• _Activity_
Copy each line of the entries that contains the word "agent".

• _Dataset content_
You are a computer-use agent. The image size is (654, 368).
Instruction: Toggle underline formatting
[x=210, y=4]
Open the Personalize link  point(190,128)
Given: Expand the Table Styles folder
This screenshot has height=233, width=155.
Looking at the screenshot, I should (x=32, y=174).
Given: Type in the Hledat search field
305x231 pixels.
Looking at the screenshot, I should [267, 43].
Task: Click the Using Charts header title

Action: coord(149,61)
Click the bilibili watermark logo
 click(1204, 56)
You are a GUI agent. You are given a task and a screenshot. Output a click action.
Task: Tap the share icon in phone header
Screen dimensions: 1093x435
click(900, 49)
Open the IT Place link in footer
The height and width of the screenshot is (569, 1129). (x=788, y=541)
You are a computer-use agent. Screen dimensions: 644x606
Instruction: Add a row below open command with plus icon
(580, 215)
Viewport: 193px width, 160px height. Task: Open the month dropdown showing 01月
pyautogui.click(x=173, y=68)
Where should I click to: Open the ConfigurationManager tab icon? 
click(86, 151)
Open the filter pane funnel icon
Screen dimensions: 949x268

• _Result of this task_
You are a computer-use agent. The image size is (654, 368).
You are a GUI agent. You are given a task and a screenshot. Output a click action.
You are a computer-use agent. Screen dimensions: 644x606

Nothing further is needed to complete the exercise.